Frida Kahlo’s surreal self-portraits cry out to be imitated. Find fresh flowers for the hair, add some sticks and possibly a fake bird, appear both sullen and surprised, and, voila! It’s the Mexican artist in the flesh.
Redheads slip into the Van Gogh role well. An overly bright McDonald’s is a decent double for an alienated Edward Hopper diner.
In the online contest of “Remake,” anyone can be an artist, and everyone can be art. The Canadian art blog Booooooom.com called for submissions last month for readers to imitate classic paintings.
Photographs for the contest came pouring in: Magritte’s shrouded “Lovers” kiss in real life. A montage of photographs splinter a man playing a guitar to imitate Georges Braque’s “Woman with a Guitar.” A graphic designer meticulously painted red dots all over her subject to re-create Roy Lichtenstein’s life-size comic drawing “Ohhh. . . . Alright . . . ”

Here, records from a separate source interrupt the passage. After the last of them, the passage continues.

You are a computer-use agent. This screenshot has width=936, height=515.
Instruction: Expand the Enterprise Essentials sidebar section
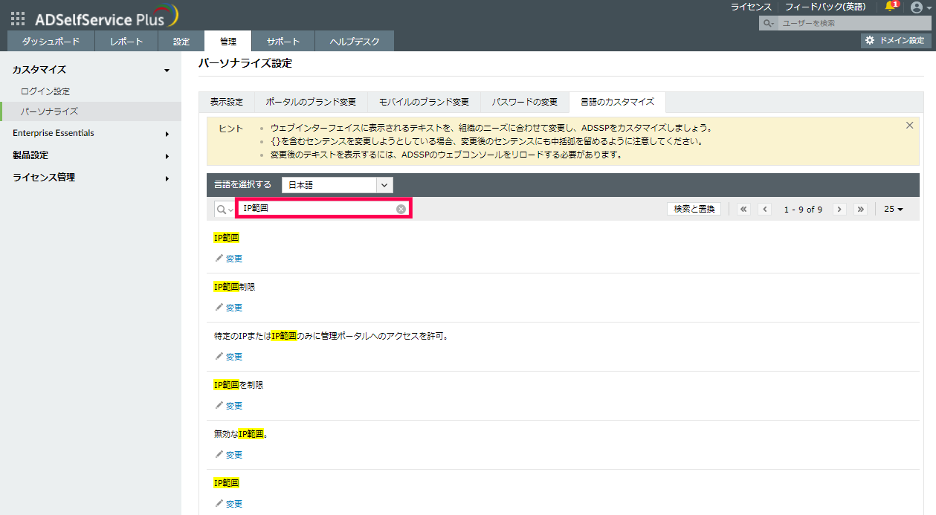pyautogui.click(x=89, y=134)
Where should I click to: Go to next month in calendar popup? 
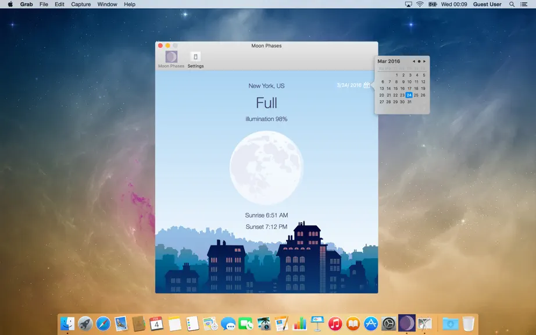point(424,62)
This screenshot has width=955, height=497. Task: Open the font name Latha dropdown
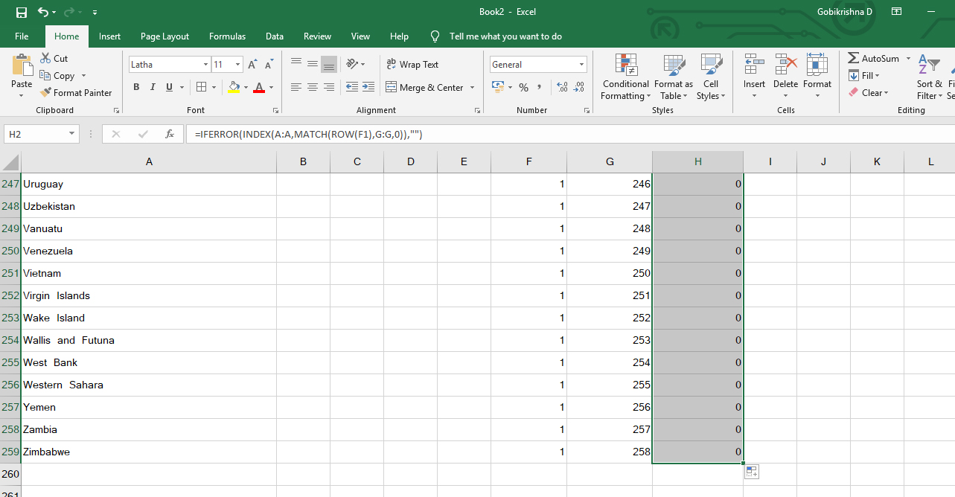[205, 65]
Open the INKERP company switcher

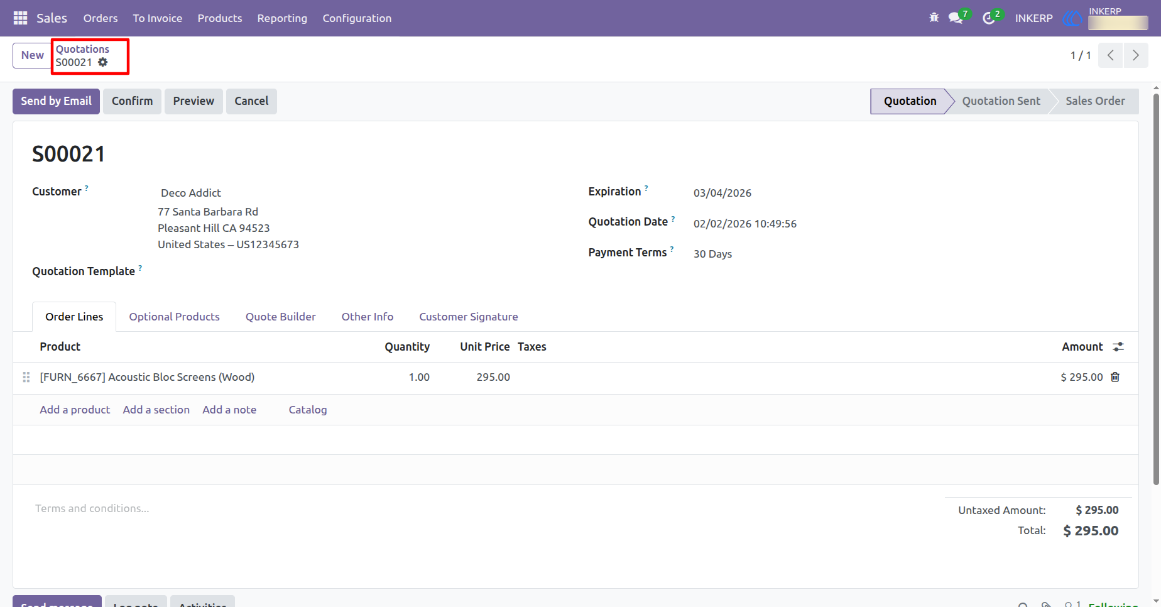(1033, 18)
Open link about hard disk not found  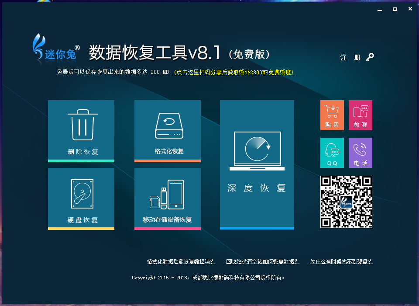341,261
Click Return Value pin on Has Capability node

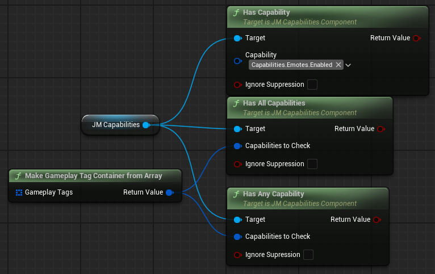click(x=416, y=38)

The play on the familiar-made-new makes the project intriguing. One of the more amusing aspects are the small interpretations referencing the change of time. The forlorn girl reading a letter by an open window, painted by Vemeer in the 1650s, stares longingly at a phone in the 2011 version. The Remake Rembrandt’s anatomy lesson substitutes the inside of a computer for a human body.
The images have spread across the Internet and have been celebrated and lauded on other art blogs. They range from highly creative, meticulous reproductions to quickly hewn-together jokes. Even contest creator Jeff Hamada, a former designer and now full-time online art curator at Booooooom!, has been surprised by the quality of the work.
He has scanned the Web since 2008 for work to comment on, much like other art-focused sites, such as Fecal Face and Wooster Collective, which merge high art and street art. For Hamada, the goal is to offer art up to readers without the intimidation factor some people might find at a gallery. As his audience developed into a community, he invited readers not only to view the art, but to make it, as well.
The Remake contest is one of a series of creative games he has played with his readers. Every so often, he’ll suggest something he would have done as a kid and ask people to submit images to the site. Create a boat out of leaves and sticks for his “Little Drifters” contest. Build a fort for a project co-sponsored by the “Where the Wild Things Are” movie. Dress up like a famous painting and photograph it for “Remake.”
Hamada wants to give adults a reminder to make art as we did when we were children: joyfully. He’s succeeding.